→ Requirement: Beginning with the line that has "Task: Go to the next transaction arrow", write out each line down to the end of the records below exactly, and include no pictures.

Stored records:
= Beginning of Section =
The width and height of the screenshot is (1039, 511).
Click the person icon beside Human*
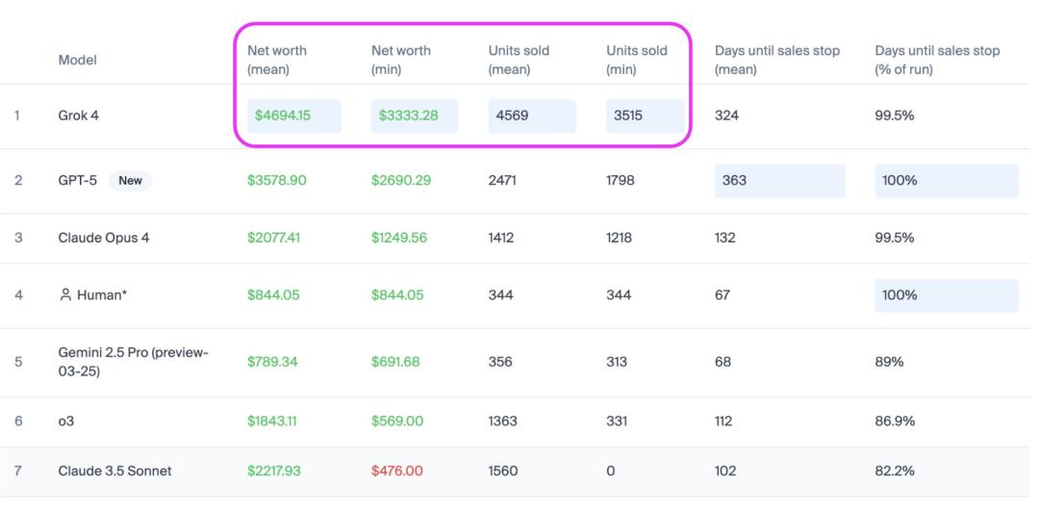(x=65, y=294)
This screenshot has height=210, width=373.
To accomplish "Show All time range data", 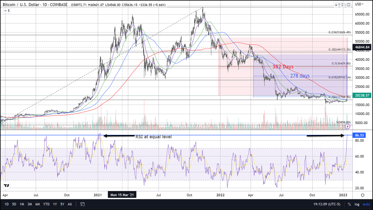I will [70, 204].
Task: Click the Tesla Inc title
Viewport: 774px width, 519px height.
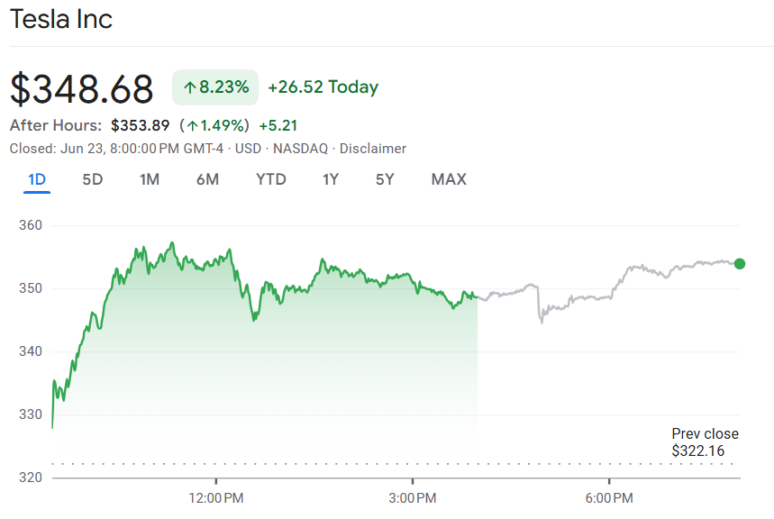Action: [61, 19]
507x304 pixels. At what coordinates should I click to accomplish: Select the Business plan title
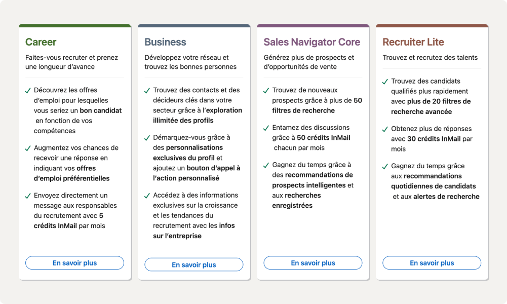[x=165, y=42]
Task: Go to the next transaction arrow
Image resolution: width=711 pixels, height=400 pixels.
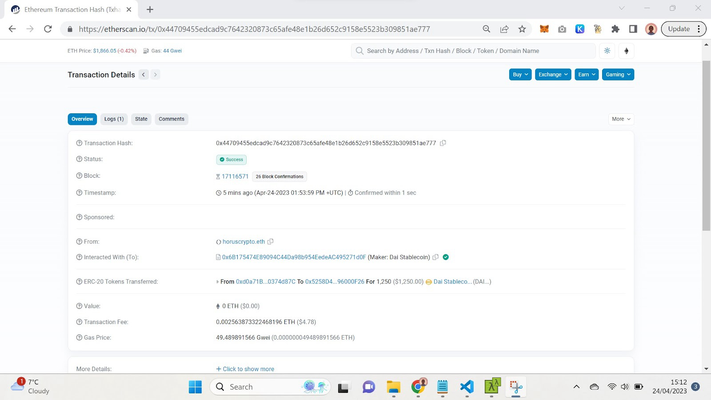Action: coord(155,75)
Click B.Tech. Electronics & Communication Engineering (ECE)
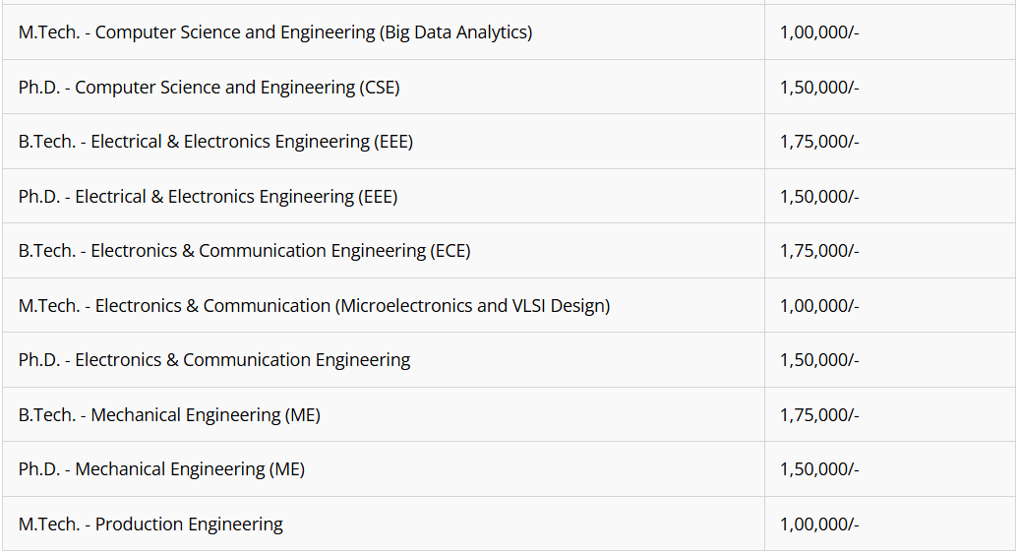 (244, 251)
= End of Section =
→ Written answer:
Task: Go to the next transaction arrow
Image resolution: width=711 pixels, height=400 pixels.
Action: coord(155,75)
Click B.Tech. Electronics & Communication Engineering (ECE)
 (244, 251)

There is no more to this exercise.